アルコールを被ったのは生憎の分身で、状態を維持できずに四散する――――雷神はここぞとばかりに雨雲を絶った。
「ようやく観念したか――――」
豪雨が止んで雲間から晴天が覗くと無意識のうちに炎魔の《火炎化》が解除されていた――視界が悪い――その時、炎魔ははじめて自分の置かれた状況に気づくことになる。
「あっ――――」
空気中には大量の水蒸気が漂っていた――――いわゆる霧の状態だ。
炎魔は雨中にも関わらず《火炎化》を維持したため高温多湿の環境を形成し、霧の発生を助長してしまったのだ。
「くっ――」
雨をはるかに凌ぐほど炎の維持が難しい湿った空間だ――これには炎魔も手放しで雷神を褒め称える気持ちだった。
「まさか――こんなことが!」
息を飲む間もなく雷神が襲い掛かってくる――炎魔は驚異的な動体視力でどうにか一撃目の突進を回避する。それでなくても霧に覆われ視界の悪い状況だ。旋回して再度突進してくる雷神にも対応するが、腕をかすり裂傷となって鮮血をほとばしらせる。
「がっ――――」
筋骨隆々の炎魔からしてみればたいした傷ではない――問題は視界にのみ頼る炎魔と比べ、雷神は《見えざる殺し屋》を使った索敵も可能なことだ。視界的にも、属性化の異能を封殺されていることからも、現状は圧倒的に炎魔が不利だ――炎魔は言う。
「――――あと五分だ」
あと五分で《見えざる殺し屋》のカウントダウンが終わる。しかし戦況は五分前の彼の想定とはかけ離れたものになっていた。
「――!」
幸運なことに――炎魔の見据える先には光の明滅が確認できる。雷神の手のひらから迸る三本の電撃だった――炎魔は避けるどころか、光の発する方へと向かって一目散に走り出した。
「――ガアアアアアァッ!」
二本の電撃を交わし、三本目の電撃を左手で遮ろうとして、もろにぶち当たる――左手が肩から吹き飛んでしまった。ところが、――炎魔はそんなことになどお構いなしだった。急接近した炎魔はまんまと右手で《電撃化》した雷神を掴んでいた。
「――――!」
「――もう離さんぞ!」
炎魔の眼光が鋭く光る――――右手で雷神を握り締めたまま何度も地面に叩きつける――――その挙句、雷神は思わぬ大ダメージに《電撃化》を解除してしまった。

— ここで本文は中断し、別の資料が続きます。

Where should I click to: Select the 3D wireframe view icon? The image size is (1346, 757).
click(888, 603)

雷神は実体化したまま地面に放り投げられた――炎魔は右手の剛腕に火を宿すとノックアウトした雷神に追撃を浴びせるため駆け寄り腕を振りかざす。
「《ファイアドライブ》ッ――――」
雷神は辛うじて転がり一撃を回避するが大地がひび割れて、炎が周辺に吹き荒れる。
「くっ――――(炎魔の左手は奪ったが、ダメージが不十分か)」
雷神は電撃を放つが、炎魔に交わされる。振り向き様に炎魔の口腔から何やら液体が吹き付けられた。
「がっ――」
それはアルコールだ。ここぞとばかりに、炎魔は《氷菓》の生成するアルコールを口に含んでいたのだった。
「かっかっか――油断したな!?」
「くそっ――」
霧は数分前に比べてずっと薄くなっている――炎魔の《火炎化》を食い止められるのも時間の問題だった。雷神は距離を離しつつ雷撃を放つが、アルコールを食らったせいでコントロールが定まらない。炎魔も素早く距離を詰めてくる――――長引く戦いに焦る気持ちはお互い様だった。
「――――!」
短い時間に立て続けに大技を連用したため――雷神の丹力は既に1割を切っている――既にいつ倒れてもおかしくない状態だ。
「――――(このままじゃ逃げ回るだけで俺の丹力が切れちまうっ)」
丹力の消耗に気づいたときには既に時遅く、雷神は疲弊しきっていた。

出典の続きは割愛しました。